DATA SUPPLIED Block Start

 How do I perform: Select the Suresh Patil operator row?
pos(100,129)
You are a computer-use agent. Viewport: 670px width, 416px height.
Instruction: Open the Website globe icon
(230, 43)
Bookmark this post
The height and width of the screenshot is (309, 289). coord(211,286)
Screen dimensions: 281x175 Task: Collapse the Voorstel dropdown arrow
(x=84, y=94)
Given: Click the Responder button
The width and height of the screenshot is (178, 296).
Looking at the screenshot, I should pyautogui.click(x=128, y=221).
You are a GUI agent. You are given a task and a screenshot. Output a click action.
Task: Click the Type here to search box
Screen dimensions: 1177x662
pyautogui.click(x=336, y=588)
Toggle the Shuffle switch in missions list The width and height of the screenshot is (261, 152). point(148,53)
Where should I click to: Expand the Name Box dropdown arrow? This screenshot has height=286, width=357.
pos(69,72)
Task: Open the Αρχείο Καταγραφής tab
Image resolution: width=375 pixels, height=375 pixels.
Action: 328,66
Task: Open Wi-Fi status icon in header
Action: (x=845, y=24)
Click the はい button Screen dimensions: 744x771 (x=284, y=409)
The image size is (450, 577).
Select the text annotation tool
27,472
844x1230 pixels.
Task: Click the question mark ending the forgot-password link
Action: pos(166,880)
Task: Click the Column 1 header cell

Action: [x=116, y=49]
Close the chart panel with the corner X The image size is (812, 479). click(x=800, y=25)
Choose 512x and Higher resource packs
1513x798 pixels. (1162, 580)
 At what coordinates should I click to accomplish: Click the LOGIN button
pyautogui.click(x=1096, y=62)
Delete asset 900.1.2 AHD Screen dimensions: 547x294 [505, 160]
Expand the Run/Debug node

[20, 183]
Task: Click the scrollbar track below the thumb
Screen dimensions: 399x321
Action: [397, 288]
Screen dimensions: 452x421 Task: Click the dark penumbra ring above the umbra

DATA SUPPLIED Block End

**WHAT TO WORK ON:**
Copy out all of the records shown above exactly.

**SOLVED EXERCISE:**
 How do I perform: Select the Suresh Patil operator row?
pos(100,129)
You are a computer-use agent. Viewport: 670px width, 416px height.
Instruction: Open the Website globe icon
(230, 43)
Bookmark this post
The height and width of the screenshot is (309, 289). coord(211,286)
Screen dimensions: 281x175 Task: Collapse the Voorstel dropdown arrow
(x=84, y=94)
Given: Click the Responder button
The width and height of the screenshot is (178, 296).
Looking at the screenshot, I should pyautogui.click(x=128, y=221).
You are a GUI agent. You are given a task and a screenshot. Output a click action.
Task: Click the Type here to search box
Screen dimensions: 1177x662
pyautogui.click(x=336, y=588)
Toggle the Shuffle switch in missions list The width and height of the screenshot is (261, 152). point(148,53)
Where should I click to: Expand the Name Box dropdown arrow? This screenshot has height=286, width=357.
pos(69,72)
Task: Open the Αρχείο Καταγραφής tab
Image resolution: width=375 pixels, height=375 pixels.
Action: 328,66
Task: Open Wi-Fi status icon in header
Action: (x=845, y=24)
Click the はい button Screen dimensions: 744x771 (x=284, y=409)
The image size is (450, 577).
Select the text annotation tool
27,472
844x1230 pixels.
Task: Click the question mark ending the forgot-password link
Action: pos(166,880)
Task: Click the Column 1 header cell

Action: [x=116, y=49]
Close the chart panel with the corner X The image size is (812, 479). click(x=800, y=25)
Choose 512x and Higher resource packs
1513x798 pixels. (1162, 580)
 At what coordinates should I click to accomplish: Click the LOGIN button
pyautogui.click(x=1096, y=62)
Delete asset 900.1.2 AHD Screen dimensions: 547x294 [505, 160]
Expand the Run/Debug node

[20, 183]
Task: Click the scrollbar track below the thumb
Screen dimensions: 399x321
Action: [397, 288]
Screen dimensions: 452x421 Task: Click the dark penumbra ring above the umbra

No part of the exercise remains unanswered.